Jessica Richman felt fear rush over her – again.

In October, she watched her 3-year-old daughter, Layla, become unusually lethargic, develop a high fever and start to have shortness of breath. It was a painful reminder of her other daughter, Cayden, who died of the flu in December 2014.

Cayden had been the same age as Layla.

“It was very similar symptoms to Cayden. So, of course, I jumped into high gear,” Richman said.

When Layla’s symptoms began on Halloween, Richman took her to an urgent care clinic in their hometown of Newport News, Virginia.

“Her heart rate was elevated. Her fever was very high. They kept her there for most of the afternoon to observe her,” Richman said. “I explained to the doctor that was there that I have lost a 3-year-old daughter to the flu, so this was very scary for me. He really took that to heart.”

Layla’s medical team diagnosed her with influenza and gave her Motrin for her fever and the antiviral Tamiflu to treat the infection.

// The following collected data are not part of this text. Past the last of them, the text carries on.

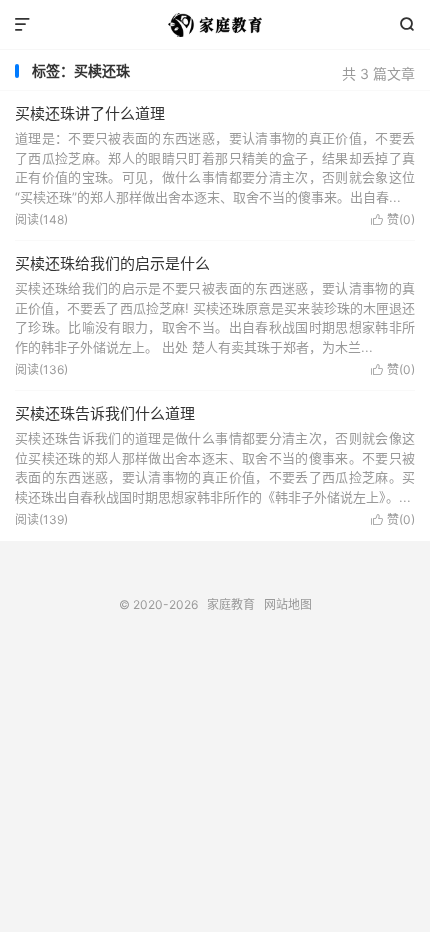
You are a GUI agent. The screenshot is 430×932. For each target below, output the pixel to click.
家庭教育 (215, 25)
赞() (393, 219)
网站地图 (288, 604)
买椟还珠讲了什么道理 (90, 113)
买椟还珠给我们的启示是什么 (112, 263)
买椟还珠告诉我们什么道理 (105, 413)
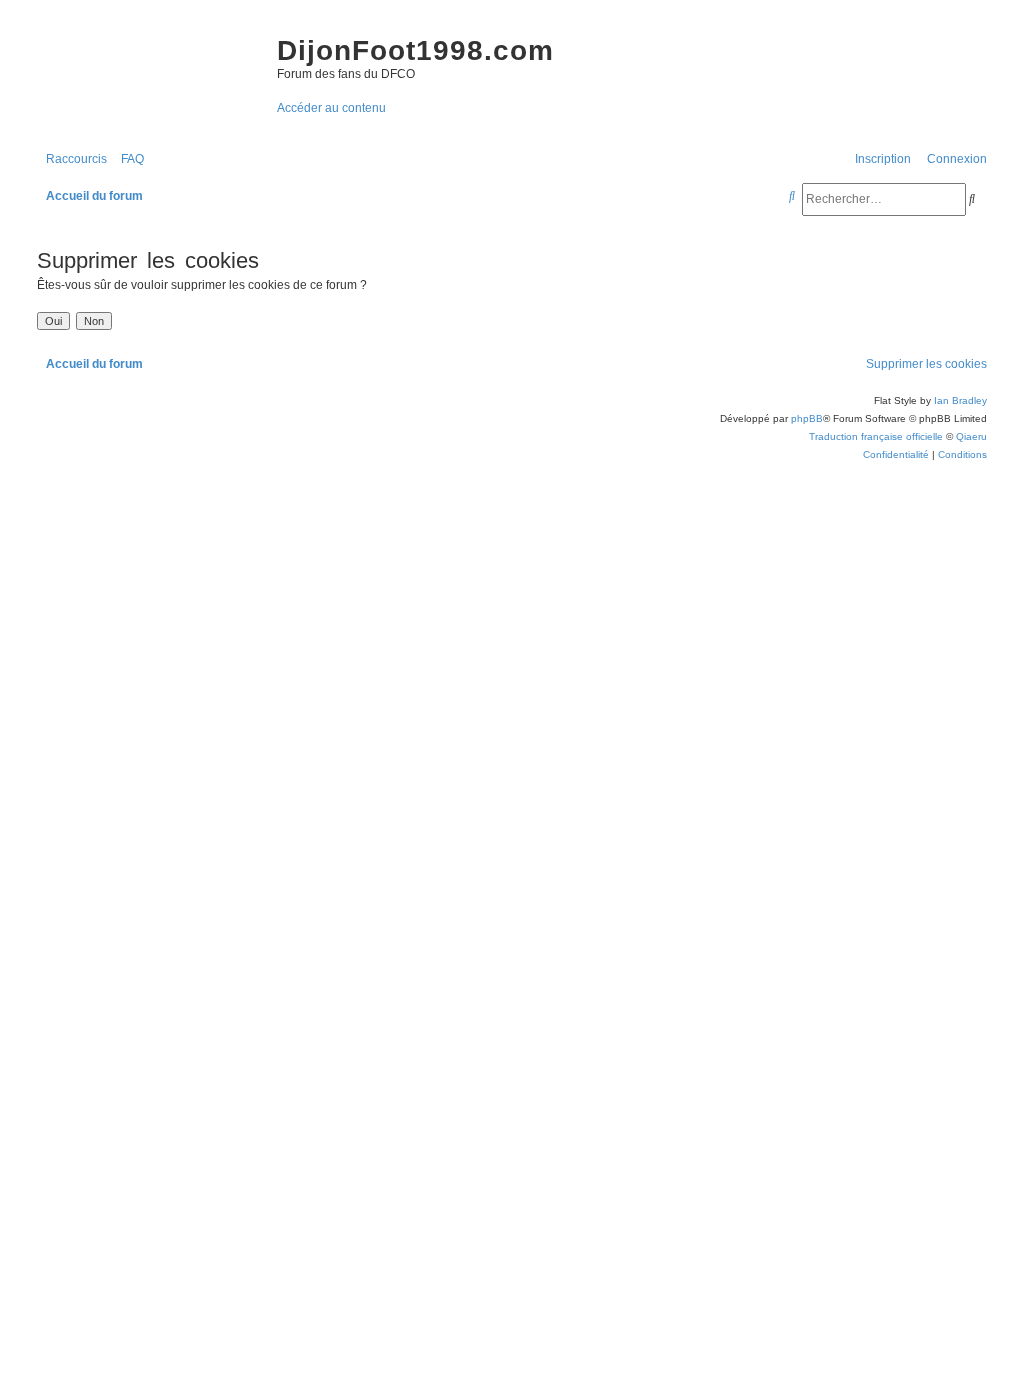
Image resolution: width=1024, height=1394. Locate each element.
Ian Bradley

“She felt better fairly quickly, within 24 hours,” Richman said.

Richman’s experience during this flu season was dramatically different than in 2014, when she lost her beloved Cayden.

One key difference: Cayden was unvaccinated in 2014. Layla got her vaccine in September.

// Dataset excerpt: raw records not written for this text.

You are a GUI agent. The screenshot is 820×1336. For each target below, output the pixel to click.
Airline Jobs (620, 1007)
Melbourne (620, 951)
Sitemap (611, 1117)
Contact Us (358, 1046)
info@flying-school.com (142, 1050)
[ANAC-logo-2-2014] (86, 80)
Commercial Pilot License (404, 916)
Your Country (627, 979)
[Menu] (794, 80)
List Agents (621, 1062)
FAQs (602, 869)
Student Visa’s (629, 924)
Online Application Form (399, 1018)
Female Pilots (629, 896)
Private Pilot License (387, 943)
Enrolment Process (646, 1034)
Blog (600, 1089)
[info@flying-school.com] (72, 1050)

“I really think that the vaccine played a big role,” said Richman, who serves as secretary for the nonprofit Families Fighting Flu.

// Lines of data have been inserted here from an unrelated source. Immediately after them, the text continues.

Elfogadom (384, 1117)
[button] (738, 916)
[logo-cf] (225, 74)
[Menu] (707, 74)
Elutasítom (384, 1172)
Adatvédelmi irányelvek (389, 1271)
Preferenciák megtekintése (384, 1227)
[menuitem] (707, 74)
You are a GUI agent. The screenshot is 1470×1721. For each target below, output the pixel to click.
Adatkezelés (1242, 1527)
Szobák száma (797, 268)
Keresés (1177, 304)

Even though Layla became sick when she encountered the flu virus weeks after vaccination, “she recovered quickly,” Richman said, adding that no one else in their household – which also includes her husband, Matt, and their 6-year-old son, Parker – caught the flu from Layla.

All of them had been vaccinated before Layla’s illness.

The US Centers for Disease Control and Prevention estimates that at least 16,000 people have died of flu this season, and at least 79 deaths have been in children.

Seasonal flu activity continues to be very prevalent across the United States but has been declining in most areas in recent weeks. Still, public health officials encourage people to get their annual flu vaccine as the best way to protect against that virus.

Many people who don’t get their seasonal flu shot are not necessarily anti-vaccination. They simply might not have had the time. That was the case for Cayden in 2014.

That year, Richman and Cayden’s father got their flu shots, but Cayden’s vaccination had to be rescheduled because she had a cold at the time.

“Because I also at the time was ill-informed about the flu, I didn’t feel that it was super urgent to go and immediately get her flu shot as soon as she was well,” Richman said. “I kind of put it off.”

One Thursday some weeks later, Cayden wasn’t her usual talkative and bubbly self. The 3-year-old, affectionately known as CadyBug, was fatigued and developed a cough. She stayed home from daycare with her father, and he took her to the pediatrician’s office.

The doctor thought Cayden’s symptoms were probably from a cold virus and sent her home without testing for the flu, Richman said.

The next morning, Cayden still had a fever. She was coughing and kept asking for water. Her father took her back to the pediatrician’s office but was sent home again.

“No one tested her for the flu. No one seemed to think that this was flu,” Richman said. “She was sent home that Friday afternoon.”

When they got home, Cayden’s symptoms worsened.

“She deteriorated very, very fast. It was in a matter of hours,” Richman said. “It was very deep, shallow breaths. She was not breathing correctly.”

Richman said that she was driving home from work when she got a chilling phone call from Cayden’s father: Cayden had stopped breathing during her nap. He had called 911. Richman arrived home to find emergency vehicles in front of her house and paramedics working on Cayden.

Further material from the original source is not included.